Samyak has quit [Remote host closed the connection]
< zoq> Anton59: mlpack implements some neural network functions, but not as many as TF or PyTorch, so at this point I wouldn't directly compare it with TF and PyTorch; it's similair to Scikit meaning our focus is not necessarily on Neural Networks, more on implementing cutting edge methods, make them fast.
< rcurtin[m]> Hi @Anton59, I don't think we are going anywhere anytime soon :)
< Anton59> ok, because I am thinking of working with it in my research, since I like C++ and not a big fan of Python.
< zoq> If I remember right, Ryan correct me if I'm wrong, mlpack is now 13 years old?
< zoq> started in 2007, I think
< rcurtin[m]> yeah, 2007 :)
< zoq> rcurtin[m]: Did you switched to another client?
< Anton59> so if you compare it with scikit-learn does it cover most of the functionality, maybe with a little bit more typing, but nevertheless ...
< rcurtin[m]> @Anton59 it sounds like mlpack might be a good choice in this case---I think it is the most mature of the "stable" C++ machine learning toolkits, and development is pretty active
< rcurtin[m]> @zoq yeah, I finally made the switch over to matrix a handful of weeks ago for all my chat clients
< rcurtin> I still keep IRC open though since it's what our logging system uses ;)
< rcurtin[m]> @Anton59 I would say so; there are some places where mlpack has some methods that scikit does not, and also vice versa, but I think for the "typical" algorithms like random forest, linear models, decision trees, k-means, and this type of thing, we should be pretty much at parity
< rcurtin[m]> in some cases, mlpack is faster (especially with k-means), in part due to the C++ implementation, and in part due to the choice of better algorithms under the hood
< rcurtin[m]> sometimes, scikit has its algorithms actually implemented in C though (via Cython) and when they do this the performance is quite comparable to mlpack
< Anton59> thanks, then I can count on it + boost + a DB library and I have everything
< Anmol2001Gitter[> can anyone help me with this error while testing ?

DATA BELOW:
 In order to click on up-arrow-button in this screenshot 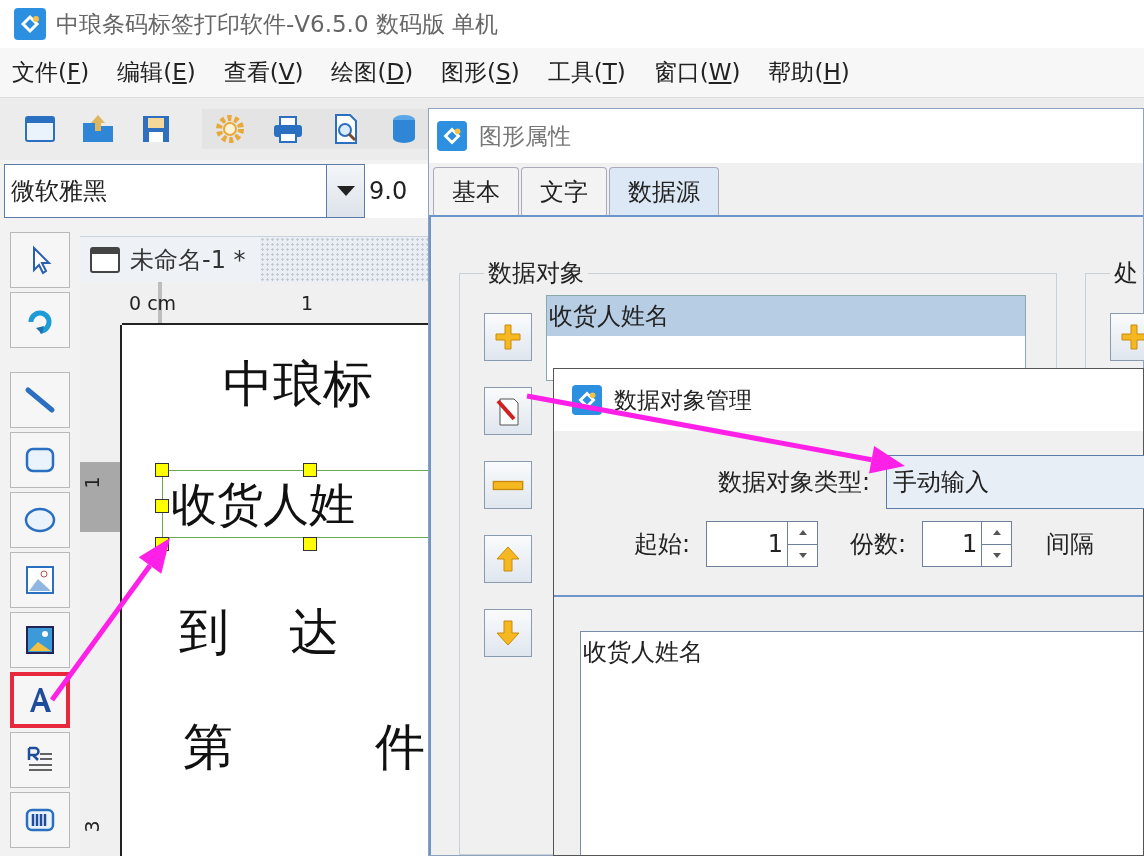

INSTRUCTION 1: Can you reproduce the mlpack chat log word for word, from "Samyak has quit" up to and including "but nevertheless ..."?
INSTRUCTION 2: Can you pick up the mlpack chat log after its final line and carry the conversation on?
Nothing in the listing matters here.

REPLY 1:
Samyak has quit [Remote host closed the connection]
< zoq> Anton59: mlpack implements some neural network functions, but not as many as TF or PyTorch, so at this point I wouldn't directly compare it with TF and PyTorch; it's similair to Scikit meaning our focus is not necessarily on Neural Networks, more on implementing cutting edge methods, make them fast.
< rcurtin[m]> Hi @Anton59, I don't think we are going anywhere anytime soon :)
< Anton59> ok, because I am thinking of working with it in my research, since I like C++ and not a big fan of Python.
< zoq> If I remember right, Ryan correct me if I'm wrong, mlpack is now 13 years old?
< zoq> started in 2007, I think
< rcurtin[m]> yeah, 2007 :)
< zoq> rcurtin[m]: Did you switched to another client?
< Anton59> so if you compare it with scikit-learn does it cover most of the functionality, maybe with a little bit more typing, but nevertheless ...

REPLY 2:
< Anmol2001Gitter[> ~/mlpack-3.4.2/build$ bin/mlpack_test -t KNNTest
< Anmol2001Gitter[> Test setup error: no test cases matching filter or all test cases were disabled
< rcurtin[m]> @Anton59 awesome
< rcurtin[m]> @Anmol2001 we moved our testing framework to Catch recently, so the syntax is a little different: try `bin/mlpack_test "[KNNTest]"`
< rcurtin[m]> did you find documentation somewhere that has the `-t` in it?
< zoq> rcurtin[m]: Interesting, so I guess the IRC mlpack user base lost another one.
< rcurtin[m]> zoq: sadly it might be true :-D
< rcurtin[m]> oh nice! I didn't know about that file
< Anmol2001Gitter[> @rcurtin yes i found -t in documentation
< rcurtin[m]> Anmol2001 (Gitter): could you point out where? would you be interested in updating it?
< Anmol2001Gitter[> sure
< Anmol2001Gitter[> here in doxygen
< rcurtin[m]> ah, ok, so that will be in the file `doc/guide/build.hpp`
< Anmol2001Gitter[> yeah
< Anmol2001Gitter[> current status is as above
< rcurtin[m]> are you running on the current git master version?
< Anmol2001Gitter[> actually i followed doxygen documentation to setup
< Anton59> Wanted to report an issue I discovered. When I try this: cmake -D DEBUG=ON -D PROFILE=ON ../
< rcurtin[m]> Anmol2001 (Gitter): okay, but what version of mlpack are you using?
< Anmol2001Gitter[> 3.4.2
< Anton59> If I try to compile with debugging and profiling my Linux machine freezes when I do make -j4 with 4 cores on my CPU. If I do just cmake ../ then things are fine.
anmol has joined #mlpack
< zoq> Anton59: Just build with less jobs make-j1 or make -j2, mlpack uses a lot of memory for the build (we make use of templates a lot)
< rcurtin[m]> Anmol2001 (Gitter): sorry, I did not know you were using that version. at that time we were in the middle of the transition, so it looks like KNNTest was a part of `mlpack_catch_test`. if you update to git master then all the tests are in `mlpack_test`
< zoq> Anton59: Also we are working on reducing the memory usage.
< Anmol2001Gitter[> @Anton59 try with -j 3 or -j 2 sometimes its the memory exceeded while using more cores
< Anton59> Thank you, I thought this might be the case. Will try.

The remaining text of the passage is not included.